Sonja figured everything out! God bless that nutty girl. Oh, the intellectual wonders of Jack Daniels. So all I had to do was toast Vivvy. I didn’t even need to give her a party with banners, just one little toast at lunch and we’d all be best drunk friends. Why wasn’t I ordering shots? Instead, I mistakenly assumed we were having an honest conversation — my bad — and I’m guessing I didn’t deserve a toast for my accomplishments either because what I got was insults, slander, and finger-wagging.
These scenes are all taped. So, you know, people can see them. Which means everyone knows that I didn’t call Vivs a “bad mother” and that Heather didn’t threaten her or tell her to “watch your back.” I think she repeats the voices she hears in her head and then is simply shocked when we don’t go along with it. I don’t really care whether Vivi’s good, bad or boring, at anything. Snooze.
At LuAnn’s, here we go again. Oh my God. Girls! You’re circling the drain. I sincerely apologize to all of you for the excruciating boredom of this scene, this topic, and Vivvy Drescher herself. As you’ve learned already, writing is not interesting to talk about and Vivs literally can’t stop talking about it! Talking about writing. Isn’t it ironic?
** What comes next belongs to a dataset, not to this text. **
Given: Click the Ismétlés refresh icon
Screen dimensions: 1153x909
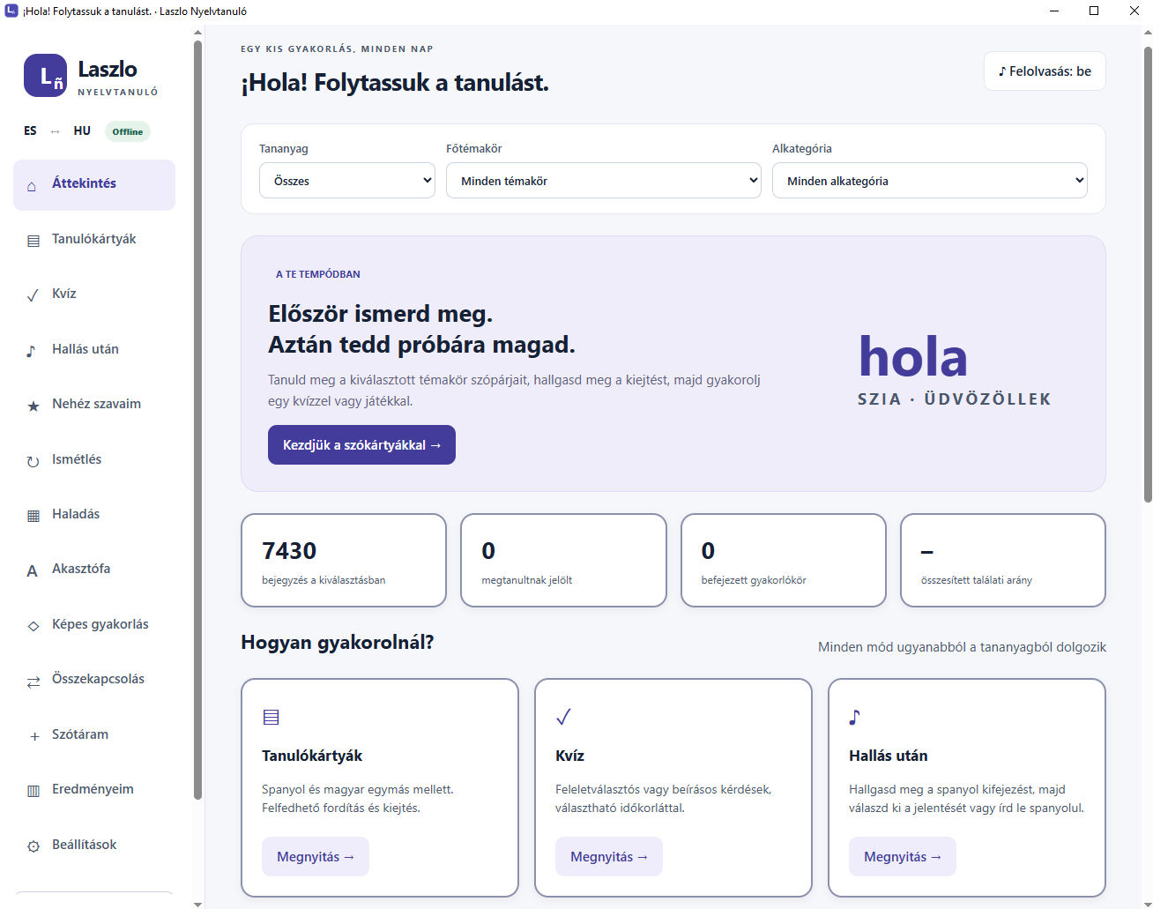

I wonder if there will be even one frame of video this season, actually showing her writing, or even anything closely related to it. Like maybe meeting with her “Village,” or her “million hands,” her “team,” her “committee,” her PR person, her Publishing House, anything? Do you get the feeling that maybe she talked this book? Because if talking were writing, the chick would be J.K. Rowling.
Let me put this in simpler words, and borrow a quote from my favorite Caburlesque star (about Aviva from last season): “The woman didn’t split the atom.”
She got on a reality show, she signed a book deal, she hired a ghostwriter. This is something many reality stars before her have done quite successfully, and many after her will do. I will say this one last time: when she told me about the book I congratulated her, then when she asked for my help to find a writer, I did. I helped. It wasn’t a parade or a banner or ticker tape, true. I’m sure I forgot to tell her repeatedly how unbelievably amazing she is just by being the fascinating truly amazing and incredible marvel that she is.
What does Amana-banana the drunk think? Hmm. What is she even saying? Who the hell is she, by the way? Why is she always duct-taped to Aviva’s other side?
I didn’t badmouth Aviva’s book, she badmouthed mine (again just last week!) I’ve never bad-mouthed her book. I didn’t pal around with a gin-soaked, raspy-voiced Image Consultant to help me cut down my colleagues, either. She did.”